Harold J. Willis for Plaintiff and Appellant.

Richard F. Swisher for Defendants and Respondents.



Plaintiff appeals from a judgment, without a jury trial, in favor of defendants in an action for a real estate broker's commission.

Questions Presented

1. Was the sale to Island Farms Company under the option set forth in the Nomellini Farms agreement?

2. Should parol evidence have been admitted?
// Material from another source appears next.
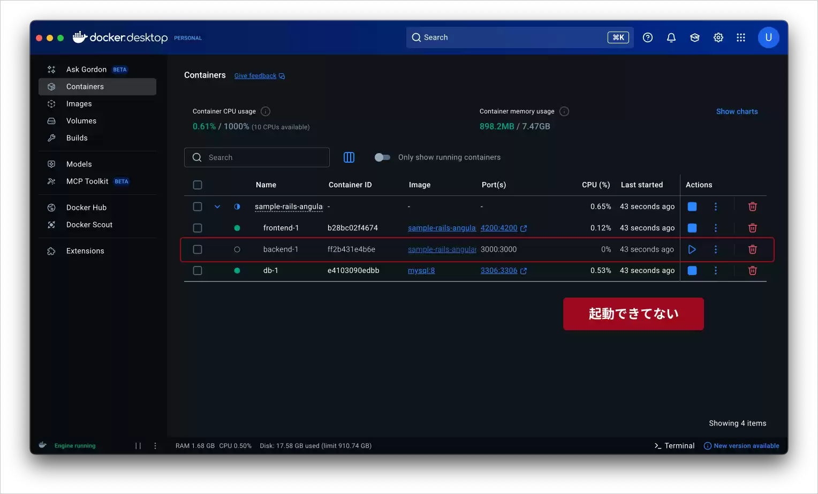
Task: Open more actions menu for frontend-1
Action: coord(715,228)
Plaintiff, a real estate broker, filed a complaint against United California Bank, successor to First Western Bank and Trust Company, as executor of the will of Louis Goldenson, deceased, fn. 1 and Irma Goldenson for the recovery of a real estate broker's commission. The first count of the complaint was based upon an agreement dated August 12, 1959, executed between Louis Goldenson (now deceased) and defendant Irma, as lessors, and Nomellini Farms, Inc., a corporation, as lessee. fn. 2 It is alleged that pursuant to that agreement the bank, as executor, and Mrs. Goldenson, sold the property described in the agreement to Island Farms Company, Inc., a corporation (successor in interest to Nomellini Farms) for $241,559.50, and that by reason of such sale defendants bank and Mrs. Goldenson became indebted to plaintiff in the sum of $14,493.57. The second count is for the same commission, based upon an agreement between plaintiff and Louis and Irma Goldenson, executed the same day as the agreement mentioned in the first count. Both agreements will be hereinafter discussed.
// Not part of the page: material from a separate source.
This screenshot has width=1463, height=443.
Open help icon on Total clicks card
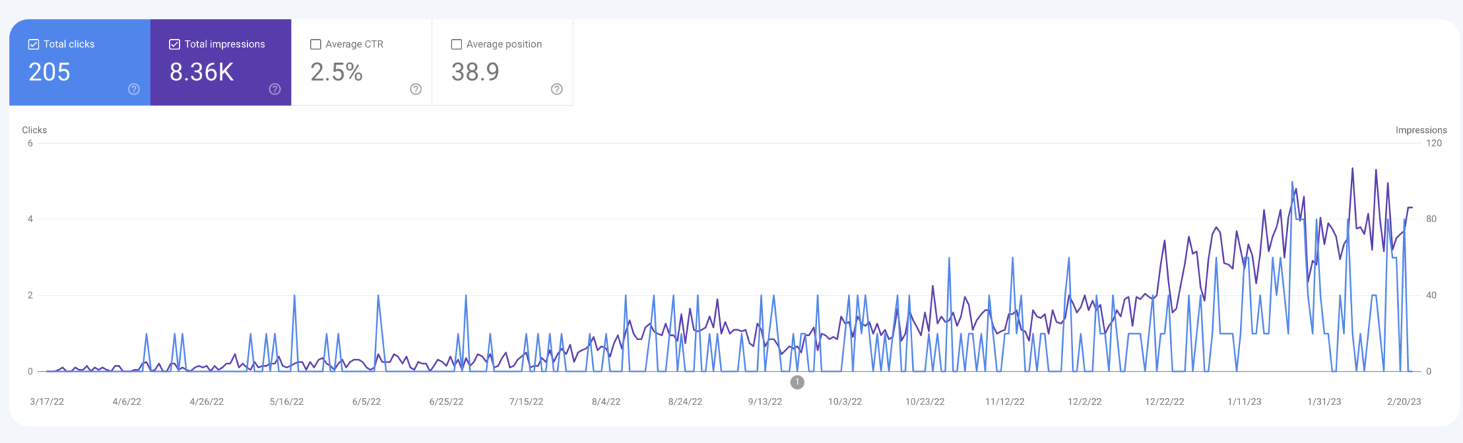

In their answer defendants admitted the execution of the two agreements and the sale to Island Farms. However, they denied that the sale was made pursuant to the Nomellini [223 Cal. App. 2d 311] agreement and affirmatively alleged that it was not made in conformity to the option in that agreement.
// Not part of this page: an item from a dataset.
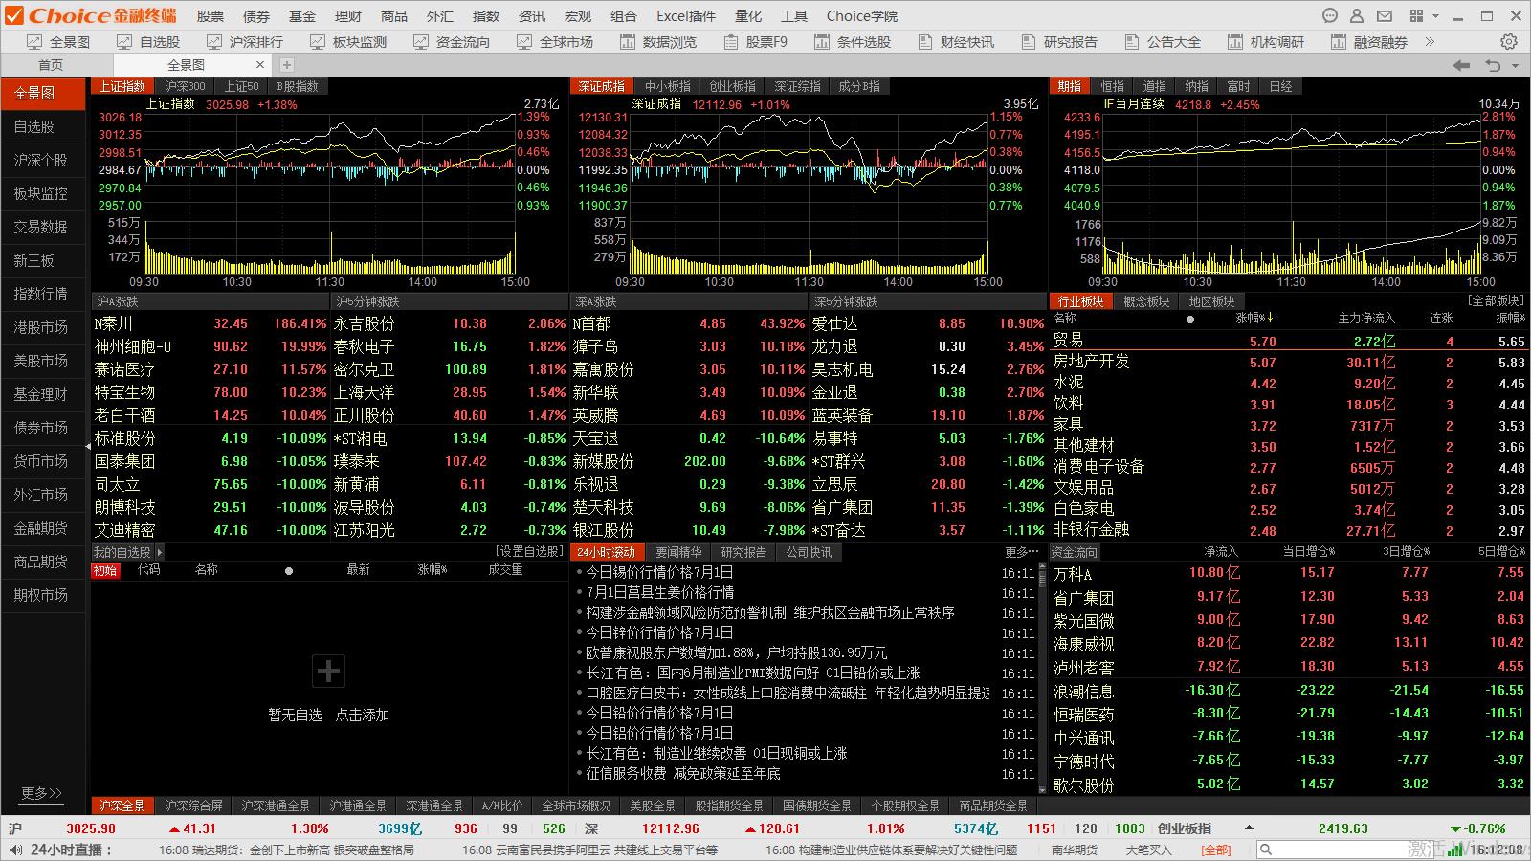Select 港股市场 in the left sidebar
Image resolution: width=1531 pixels, height=861 pixels.
pyautogui.click(x=41, y=327)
The court found that the sale was not made "in accordance with the provisions or terms of the option contained in the lease. ..." and that plaintiff was not the procuring cause of the sale, and that therefore plaintiff was not entitled to any broker's commission. Judgment was entered accordingly.

1. Was the Sale Under the Option?

There appears to be no dispute as to the facts. The Goldensons owned certain real property on Venice Island in San Joaquin County. They asked plaintiff to help them sell or lease the property. Plaintiff secured as a tenant Nomellini Farms. An agreement was then entered into between the Goldensons and Nomellini Farms, which in addition to providing the terms of the lease, granted the latter an option to purchase. It is the option portion of the agreement which is pertinent here. It reads: "Upon the execution of this lease the Lessee has paid to the Lessors the sum of $5,000.00, the receipt whereof is hereby acknowledged, in consideration for which the Lessors hereby grant to the Lessee the option of purchasing the property hereby leased for a purchase price of $500.00 per acre, said option to remain in effect for a period of five (5) years from and after January 1, 1960. If this option is not exercised in said five year period, thereafter the Lessee shall have the right to have submitted to it any offers made by third persons for the purchase of said premises and the Lessee shall have the right to purchase for such price before the Lessors may sell the property to such third parties. ... In the event the option is exercised hereunder, the Lessors agree to pay to Jack Williams, the real estate broker who negotiated this lease, a commission equal to 6% of the total sales price for said property as provided for in this option." (Italics added.) On the same day, the Goldensons and plaintiff entered into an agreement, the pertinent portion of which reads: "In connection with that certain Farm Lease dated the 12th day of August, 1959, between GOLDENSON and NOMELLINI FARMS, INC., it is agreed between the parties hereto that if the said NOMELLINI FARMS, INC., buys the real property therein described according to the terms of the option therein contained, or after the expiration of said option. GOLDENSON will pay to WILLIAMS, in cash at the time of said sale, as a commission for the negotiation of said Farm Lease, a commission equal [223 Cal. App. 2d 312] to 6% of the total sales price of said property." (Italics added.)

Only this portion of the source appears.